SOURCE INFORMATION:
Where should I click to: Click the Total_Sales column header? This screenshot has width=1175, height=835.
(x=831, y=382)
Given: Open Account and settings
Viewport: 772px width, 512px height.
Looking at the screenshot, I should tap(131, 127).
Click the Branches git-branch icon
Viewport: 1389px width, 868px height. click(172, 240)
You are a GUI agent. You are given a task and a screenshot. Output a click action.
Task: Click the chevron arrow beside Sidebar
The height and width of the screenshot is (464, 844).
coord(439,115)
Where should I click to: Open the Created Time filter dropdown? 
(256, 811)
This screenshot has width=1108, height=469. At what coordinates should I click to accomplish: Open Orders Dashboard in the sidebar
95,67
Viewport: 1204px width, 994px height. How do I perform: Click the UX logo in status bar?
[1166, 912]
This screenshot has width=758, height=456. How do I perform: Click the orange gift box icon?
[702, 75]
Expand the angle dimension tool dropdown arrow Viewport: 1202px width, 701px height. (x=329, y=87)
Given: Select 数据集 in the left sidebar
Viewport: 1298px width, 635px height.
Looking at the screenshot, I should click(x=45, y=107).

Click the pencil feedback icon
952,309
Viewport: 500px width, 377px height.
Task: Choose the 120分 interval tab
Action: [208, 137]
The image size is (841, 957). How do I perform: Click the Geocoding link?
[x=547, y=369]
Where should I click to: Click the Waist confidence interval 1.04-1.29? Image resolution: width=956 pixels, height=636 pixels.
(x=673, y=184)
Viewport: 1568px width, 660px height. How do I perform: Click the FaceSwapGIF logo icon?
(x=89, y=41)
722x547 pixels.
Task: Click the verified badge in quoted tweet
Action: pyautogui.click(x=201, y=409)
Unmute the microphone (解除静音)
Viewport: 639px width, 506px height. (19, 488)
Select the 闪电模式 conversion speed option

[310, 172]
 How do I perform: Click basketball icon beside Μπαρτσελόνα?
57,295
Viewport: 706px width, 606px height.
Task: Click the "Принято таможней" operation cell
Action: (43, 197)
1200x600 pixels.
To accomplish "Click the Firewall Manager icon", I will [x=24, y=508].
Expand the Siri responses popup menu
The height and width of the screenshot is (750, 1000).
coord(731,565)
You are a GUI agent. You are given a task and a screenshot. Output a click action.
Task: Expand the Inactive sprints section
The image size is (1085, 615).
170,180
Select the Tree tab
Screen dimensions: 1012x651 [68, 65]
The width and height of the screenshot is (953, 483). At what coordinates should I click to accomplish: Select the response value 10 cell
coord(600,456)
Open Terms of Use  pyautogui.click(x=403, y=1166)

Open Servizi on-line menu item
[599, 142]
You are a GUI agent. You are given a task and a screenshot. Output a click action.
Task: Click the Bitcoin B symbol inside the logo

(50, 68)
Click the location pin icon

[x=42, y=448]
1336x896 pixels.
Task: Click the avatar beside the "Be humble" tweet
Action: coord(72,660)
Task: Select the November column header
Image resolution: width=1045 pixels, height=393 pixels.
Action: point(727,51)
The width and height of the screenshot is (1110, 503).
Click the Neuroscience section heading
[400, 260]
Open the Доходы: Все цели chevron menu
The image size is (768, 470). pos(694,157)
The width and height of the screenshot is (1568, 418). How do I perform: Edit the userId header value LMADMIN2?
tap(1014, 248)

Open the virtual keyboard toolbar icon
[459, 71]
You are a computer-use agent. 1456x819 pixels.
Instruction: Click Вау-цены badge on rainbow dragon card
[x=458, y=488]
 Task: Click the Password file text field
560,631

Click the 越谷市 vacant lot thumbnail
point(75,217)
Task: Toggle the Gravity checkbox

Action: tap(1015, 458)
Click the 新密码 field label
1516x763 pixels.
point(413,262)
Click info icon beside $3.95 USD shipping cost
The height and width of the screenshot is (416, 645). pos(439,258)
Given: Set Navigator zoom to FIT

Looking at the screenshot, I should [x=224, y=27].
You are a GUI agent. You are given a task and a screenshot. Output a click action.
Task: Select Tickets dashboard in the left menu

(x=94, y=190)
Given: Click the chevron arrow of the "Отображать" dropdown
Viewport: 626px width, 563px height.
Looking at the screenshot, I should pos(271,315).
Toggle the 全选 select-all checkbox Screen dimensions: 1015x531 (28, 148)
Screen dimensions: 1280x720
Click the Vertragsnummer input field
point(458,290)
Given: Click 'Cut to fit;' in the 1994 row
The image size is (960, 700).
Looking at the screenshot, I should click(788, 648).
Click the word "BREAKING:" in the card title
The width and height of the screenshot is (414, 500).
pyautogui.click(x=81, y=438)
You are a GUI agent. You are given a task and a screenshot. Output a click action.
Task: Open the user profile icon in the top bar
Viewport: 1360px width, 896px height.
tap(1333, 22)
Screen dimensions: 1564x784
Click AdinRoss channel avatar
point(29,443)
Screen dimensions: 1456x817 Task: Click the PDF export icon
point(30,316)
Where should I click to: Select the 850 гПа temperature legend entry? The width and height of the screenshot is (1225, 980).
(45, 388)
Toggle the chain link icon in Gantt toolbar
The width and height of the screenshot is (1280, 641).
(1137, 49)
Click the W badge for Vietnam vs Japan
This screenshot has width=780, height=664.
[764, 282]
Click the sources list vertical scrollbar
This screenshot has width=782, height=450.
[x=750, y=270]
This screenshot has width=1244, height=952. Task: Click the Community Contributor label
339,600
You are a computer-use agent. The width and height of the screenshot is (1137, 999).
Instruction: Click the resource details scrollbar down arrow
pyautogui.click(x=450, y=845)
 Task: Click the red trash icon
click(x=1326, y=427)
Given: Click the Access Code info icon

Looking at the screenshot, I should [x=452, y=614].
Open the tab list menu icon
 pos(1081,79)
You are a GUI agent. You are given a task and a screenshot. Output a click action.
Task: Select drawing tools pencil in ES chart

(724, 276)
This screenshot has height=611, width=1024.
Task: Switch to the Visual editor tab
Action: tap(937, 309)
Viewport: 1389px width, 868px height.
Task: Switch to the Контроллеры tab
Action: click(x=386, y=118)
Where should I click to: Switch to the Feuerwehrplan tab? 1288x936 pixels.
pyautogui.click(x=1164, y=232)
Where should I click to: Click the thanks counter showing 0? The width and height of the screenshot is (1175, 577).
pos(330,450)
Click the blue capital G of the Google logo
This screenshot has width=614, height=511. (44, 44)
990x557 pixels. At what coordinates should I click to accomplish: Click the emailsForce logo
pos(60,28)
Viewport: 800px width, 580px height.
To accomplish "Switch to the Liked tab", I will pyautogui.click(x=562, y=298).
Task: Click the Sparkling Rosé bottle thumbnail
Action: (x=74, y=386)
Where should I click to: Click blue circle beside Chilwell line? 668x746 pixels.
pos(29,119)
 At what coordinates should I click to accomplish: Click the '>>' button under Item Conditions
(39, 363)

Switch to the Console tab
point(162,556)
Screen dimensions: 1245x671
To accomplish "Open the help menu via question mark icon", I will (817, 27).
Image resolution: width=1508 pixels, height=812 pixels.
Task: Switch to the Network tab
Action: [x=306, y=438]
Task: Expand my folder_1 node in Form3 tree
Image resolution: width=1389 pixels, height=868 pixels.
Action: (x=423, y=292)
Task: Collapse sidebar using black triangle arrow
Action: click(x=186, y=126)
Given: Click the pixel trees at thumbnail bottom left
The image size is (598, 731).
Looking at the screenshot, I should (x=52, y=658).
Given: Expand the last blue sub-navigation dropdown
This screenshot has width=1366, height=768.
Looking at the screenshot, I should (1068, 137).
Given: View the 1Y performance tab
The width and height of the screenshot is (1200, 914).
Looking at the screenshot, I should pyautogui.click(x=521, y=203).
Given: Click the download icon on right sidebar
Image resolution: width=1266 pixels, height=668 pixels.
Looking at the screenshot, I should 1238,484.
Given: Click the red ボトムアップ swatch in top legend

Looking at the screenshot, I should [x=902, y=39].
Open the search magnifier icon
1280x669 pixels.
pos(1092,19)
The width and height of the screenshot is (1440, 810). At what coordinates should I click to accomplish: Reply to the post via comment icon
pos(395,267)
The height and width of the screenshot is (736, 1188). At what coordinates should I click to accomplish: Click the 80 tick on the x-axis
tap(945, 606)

WHAT IS BEING ASKED: Repeat, word for word, the lines above between the line holding "Where should I click to: Click blue" and the line holding "Given: View the 1Y performance tab", inclusive; omit everything else.

RESULT OF THE TASK:
Where should I click to: Click blue circle beside Chilwell line? 668x746 pixels.
pos(29,119)
 At what coordinates should I click to accomplish: Click the '>>' button under Item Conditions
(39, 363)

Switch to the Console tab
point(162,556)
Screen dimensions: 1245x671
To accomplish "Open the help menu via question mark icon", I will (817, 27).
Image resolution: width=1508 pixels, height=812 pixels.
Task: Switch to the Network tab
Action: [x=306, y=438]
Task: Expand my folder_1 node in Form3 tree
Image resolution: width=1389 pixels, height=868 pixels.
Action: (x=423, y=292)
Task: Collapse sidebar using black triangle arrow
Action: click(x=186, y=126)
Given: Click the pixel trees at thumbnail bottom left
The image size is (598, 731).
Looking at the screenshot, I should (x=52, y=658).
Given: Expand the last blue sub-navigation dropdown
This screenshot has width=1366, height=768.
Looking at the screenshot, I should (1068, 137).
Given: View the 1Y performance tab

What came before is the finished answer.